I put huge faith in accessories, in particular my fleece beanie and good, warm waterproof gloves. Kuiu are my go-to brand for gloves; the bonded waterproof liner is bombproof. A neck gaiter is not just to keep warm or camo your face – it also acts as a barrier for rain entering via your neck/hood area.
One of the most frustrating things about hunting in foul weather conditions is dealing with wet optics. I carry a cleaning kit on my bino harness and recently discovered how effective a chammy can be for cleaning your lenses, even when it’s wet. You will find these in your local car accessory shop.
Another essential for when conditions turn nasty is a torch. I prefer a headtorch and currently have a Petzl Actik, which is lightweight, has good battery life and is rechargeable. I carry a little Goal Zero powerpack to charge this and my phone.
Keeping water, snow, dirt or debris out of your rifle’s action and barrel is important and becomes a real issue when the weather turns. I have used Cordura-style covers, electrical tape, the finger of a rubber glove and other ad hoc solutions to protect my rifle from the elements and I am currently working on another hunting-friendly solution that I’m going to try and get into production. It’s top secret for now – I’ll keep you posted in due course!
The most important tool for adverse conditions on the hunt is preparation and mindset – you cannot buy either of these.
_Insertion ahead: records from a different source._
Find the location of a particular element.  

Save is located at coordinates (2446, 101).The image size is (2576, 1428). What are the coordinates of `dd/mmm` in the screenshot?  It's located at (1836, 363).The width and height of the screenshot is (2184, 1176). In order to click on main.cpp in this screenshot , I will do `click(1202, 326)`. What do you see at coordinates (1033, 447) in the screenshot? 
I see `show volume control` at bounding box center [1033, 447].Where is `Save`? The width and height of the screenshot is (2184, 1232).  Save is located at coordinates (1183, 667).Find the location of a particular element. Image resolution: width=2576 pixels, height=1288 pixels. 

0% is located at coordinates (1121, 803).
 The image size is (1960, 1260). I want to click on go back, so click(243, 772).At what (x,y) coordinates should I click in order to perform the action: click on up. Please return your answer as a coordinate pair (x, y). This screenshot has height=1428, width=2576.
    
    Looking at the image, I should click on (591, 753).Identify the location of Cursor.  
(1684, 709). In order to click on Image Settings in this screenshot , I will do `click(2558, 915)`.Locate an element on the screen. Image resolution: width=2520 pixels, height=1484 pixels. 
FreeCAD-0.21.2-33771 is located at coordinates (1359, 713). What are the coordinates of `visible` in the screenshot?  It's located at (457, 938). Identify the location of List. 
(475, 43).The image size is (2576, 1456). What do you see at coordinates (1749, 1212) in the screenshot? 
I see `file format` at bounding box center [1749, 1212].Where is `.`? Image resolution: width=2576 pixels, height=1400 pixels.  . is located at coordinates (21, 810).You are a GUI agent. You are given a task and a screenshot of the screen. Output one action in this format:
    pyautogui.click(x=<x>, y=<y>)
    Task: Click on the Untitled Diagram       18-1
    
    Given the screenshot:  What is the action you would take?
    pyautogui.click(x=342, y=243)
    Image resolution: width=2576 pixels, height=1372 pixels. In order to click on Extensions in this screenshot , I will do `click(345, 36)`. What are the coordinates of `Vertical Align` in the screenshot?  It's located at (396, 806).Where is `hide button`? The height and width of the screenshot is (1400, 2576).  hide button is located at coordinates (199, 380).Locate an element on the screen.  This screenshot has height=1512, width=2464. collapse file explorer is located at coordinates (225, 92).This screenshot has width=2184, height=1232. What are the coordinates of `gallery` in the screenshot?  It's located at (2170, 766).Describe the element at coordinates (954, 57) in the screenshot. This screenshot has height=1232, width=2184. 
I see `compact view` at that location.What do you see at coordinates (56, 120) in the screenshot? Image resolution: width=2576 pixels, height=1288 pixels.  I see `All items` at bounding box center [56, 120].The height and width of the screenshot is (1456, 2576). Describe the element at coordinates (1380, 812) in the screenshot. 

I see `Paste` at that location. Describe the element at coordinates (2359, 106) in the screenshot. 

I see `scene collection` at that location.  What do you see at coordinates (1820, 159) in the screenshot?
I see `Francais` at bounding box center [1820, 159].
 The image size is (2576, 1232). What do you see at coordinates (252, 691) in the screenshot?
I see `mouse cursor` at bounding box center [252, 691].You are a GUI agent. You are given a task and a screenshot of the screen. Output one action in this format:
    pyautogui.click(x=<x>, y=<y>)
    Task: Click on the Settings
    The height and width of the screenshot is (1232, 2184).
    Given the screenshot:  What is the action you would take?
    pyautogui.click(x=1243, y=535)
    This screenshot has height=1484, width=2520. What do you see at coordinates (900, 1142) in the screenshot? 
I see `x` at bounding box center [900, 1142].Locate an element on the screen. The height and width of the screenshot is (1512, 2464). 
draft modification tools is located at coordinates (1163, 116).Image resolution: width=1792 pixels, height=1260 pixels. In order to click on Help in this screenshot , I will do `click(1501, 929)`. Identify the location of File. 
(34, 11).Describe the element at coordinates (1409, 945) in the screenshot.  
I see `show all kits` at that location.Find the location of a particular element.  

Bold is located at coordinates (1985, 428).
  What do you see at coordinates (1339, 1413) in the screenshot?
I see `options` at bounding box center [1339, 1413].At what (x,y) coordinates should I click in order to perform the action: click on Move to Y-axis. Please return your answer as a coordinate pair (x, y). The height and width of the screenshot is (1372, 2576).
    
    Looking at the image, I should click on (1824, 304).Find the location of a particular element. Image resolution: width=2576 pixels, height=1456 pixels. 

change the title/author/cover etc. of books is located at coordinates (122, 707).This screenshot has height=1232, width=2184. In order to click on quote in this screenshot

Practise hunting in tough conditions by hunting in tough conditions – you will soon figure out what to prioritise and you will learn to value your tools.
Toughing it out will always be rewarded, but sometimes – in extreme situations – the toughest thing to do is make good decisions. The reward of hard work and preparation might be in taking that animal you are pursuing, or it might be the knowledge that when the going got tough you had the mental and physical capacity to stick with it.
A dry set of clothes back at your car or camp is always a good insurance policy, but there are times when you just need to suck it up, remind yourself that difficult is good and embrace the adversity.